━━ Data shown ━━
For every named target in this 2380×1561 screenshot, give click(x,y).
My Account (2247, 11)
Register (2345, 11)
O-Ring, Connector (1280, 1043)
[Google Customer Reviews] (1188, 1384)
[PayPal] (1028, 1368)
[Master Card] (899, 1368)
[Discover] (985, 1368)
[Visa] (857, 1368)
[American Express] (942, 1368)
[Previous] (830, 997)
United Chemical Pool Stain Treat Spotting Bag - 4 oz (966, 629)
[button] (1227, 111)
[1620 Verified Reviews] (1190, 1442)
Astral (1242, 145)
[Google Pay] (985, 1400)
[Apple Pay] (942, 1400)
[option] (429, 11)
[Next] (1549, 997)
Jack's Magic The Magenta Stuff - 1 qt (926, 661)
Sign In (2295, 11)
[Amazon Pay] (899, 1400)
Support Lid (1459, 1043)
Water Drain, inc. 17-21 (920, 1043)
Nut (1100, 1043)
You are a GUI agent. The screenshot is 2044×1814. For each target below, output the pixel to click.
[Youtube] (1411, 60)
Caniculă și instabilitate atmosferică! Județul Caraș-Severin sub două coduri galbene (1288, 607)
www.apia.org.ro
━━━
**Aim of the exercise**
Set down exactly, and only, the lines of the data above from the line containing "Nut (1100, 1043)" through the last one.

**Response to the exercise**
Nut (1100, 1043)
You are a GUI agent. The screenshot is 2044×1814. For each target below, output the pixel to click.
[Youtube] (1411, 60)
Caniculă și instabilitate atmosferică! Județul Caraș-Severin sub două coduri galbene (1288, 607)
www.apia.org.ro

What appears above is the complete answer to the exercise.